États-Unis : L’Iowa adopte la loi anti-IVG la plus restrictive du pays

Loi anti-avortement : la gouverneure républicaine Kim Reynolds n'a pas encore indiqué si elle promulguerait le texte. | Photo : AFP

Le parlement de l’Iowa a adopté ce mercredi 2 mai la loi anti-avortement la plus restrictive des États-Unis. Une IVG sera interdite dès lors que les battements du cœur du bébé seront détectés. Pour entrer en vigueur, le texte doit toutefois être promulgué par la gouverneure républicaine de cet État agricole du centre du pays.

Cette décision va-t-elle susciter un débat national ? C’est en tout cas ce qu’espère le parlement de l’Iowa (États-Unis), qui a adopté mercredi 2 mai la loi sur l’interruption volontaire de grossesse (IVG) la plus contraignante du pays en termes de période possible d’intervention.

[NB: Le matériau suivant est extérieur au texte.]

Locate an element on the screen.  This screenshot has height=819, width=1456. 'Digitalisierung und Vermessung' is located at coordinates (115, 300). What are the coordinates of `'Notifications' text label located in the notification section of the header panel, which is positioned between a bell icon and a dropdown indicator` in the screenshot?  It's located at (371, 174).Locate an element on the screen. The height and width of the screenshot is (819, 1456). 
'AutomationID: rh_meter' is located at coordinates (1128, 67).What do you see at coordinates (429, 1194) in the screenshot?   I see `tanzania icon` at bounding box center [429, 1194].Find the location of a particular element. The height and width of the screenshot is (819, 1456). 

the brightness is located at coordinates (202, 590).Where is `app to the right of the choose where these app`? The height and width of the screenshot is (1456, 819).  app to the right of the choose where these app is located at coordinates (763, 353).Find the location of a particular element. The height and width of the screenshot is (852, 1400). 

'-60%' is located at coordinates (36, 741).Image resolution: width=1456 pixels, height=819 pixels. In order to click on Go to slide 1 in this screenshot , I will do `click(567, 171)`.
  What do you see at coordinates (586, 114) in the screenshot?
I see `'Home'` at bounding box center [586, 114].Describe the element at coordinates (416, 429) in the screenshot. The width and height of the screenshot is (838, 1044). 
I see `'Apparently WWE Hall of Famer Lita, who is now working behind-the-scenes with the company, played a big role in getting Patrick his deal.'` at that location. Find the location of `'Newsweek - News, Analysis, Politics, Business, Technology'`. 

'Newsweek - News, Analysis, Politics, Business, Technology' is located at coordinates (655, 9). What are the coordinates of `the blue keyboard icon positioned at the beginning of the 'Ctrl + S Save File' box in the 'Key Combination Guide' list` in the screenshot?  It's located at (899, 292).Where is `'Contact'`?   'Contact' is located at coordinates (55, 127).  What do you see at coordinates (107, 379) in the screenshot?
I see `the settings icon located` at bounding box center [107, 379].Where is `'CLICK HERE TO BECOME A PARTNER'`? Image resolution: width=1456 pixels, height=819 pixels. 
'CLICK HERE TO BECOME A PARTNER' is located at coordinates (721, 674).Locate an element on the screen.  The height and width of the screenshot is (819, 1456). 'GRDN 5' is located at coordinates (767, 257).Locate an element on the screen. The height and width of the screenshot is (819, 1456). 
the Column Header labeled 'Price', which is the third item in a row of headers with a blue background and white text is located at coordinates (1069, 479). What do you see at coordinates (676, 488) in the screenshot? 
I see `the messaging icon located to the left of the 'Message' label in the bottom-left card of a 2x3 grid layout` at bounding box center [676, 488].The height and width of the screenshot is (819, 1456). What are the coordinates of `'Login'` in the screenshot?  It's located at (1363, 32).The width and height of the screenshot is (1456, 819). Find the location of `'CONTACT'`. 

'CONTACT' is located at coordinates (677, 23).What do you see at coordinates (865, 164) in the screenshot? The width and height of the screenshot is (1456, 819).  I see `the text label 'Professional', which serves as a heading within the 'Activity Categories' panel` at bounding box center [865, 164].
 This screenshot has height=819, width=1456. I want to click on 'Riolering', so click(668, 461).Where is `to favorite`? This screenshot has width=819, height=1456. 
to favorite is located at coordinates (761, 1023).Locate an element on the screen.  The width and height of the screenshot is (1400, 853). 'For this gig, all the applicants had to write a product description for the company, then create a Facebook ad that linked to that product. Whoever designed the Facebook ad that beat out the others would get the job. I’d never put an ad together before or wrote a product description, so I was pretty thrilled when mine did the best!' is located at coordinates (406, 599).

Les législateurs majoritairement républicains de cet État agricole ont interdit l’avortement à partir du moment où les battements du cœur sont détectés, ce qui est possible dès la sixième semaine de grossesse. Avec des exceptions cependant pour les victimes de viol et d’inceste. Pour entrer en vigueur, ce texte doit encore être promulgué par la gouverneure républicaine, Kim Reynolds.

Un président « pro-life »

Les partisans de la loi souhaitent que soit saisie la Cour suprême des États-Unis, qui a légalisé l’avortement dans le pays en 1973, même si le débat reste intense sur le sujet. Mais depuis l’élection de Donald Trump, les « pro-life » (anti-avortement) ont de l’espoir : il a été le premier président américain à afficher son soutien à leur « Marche pour la vie » annuelle à Washington, en janvier dernier.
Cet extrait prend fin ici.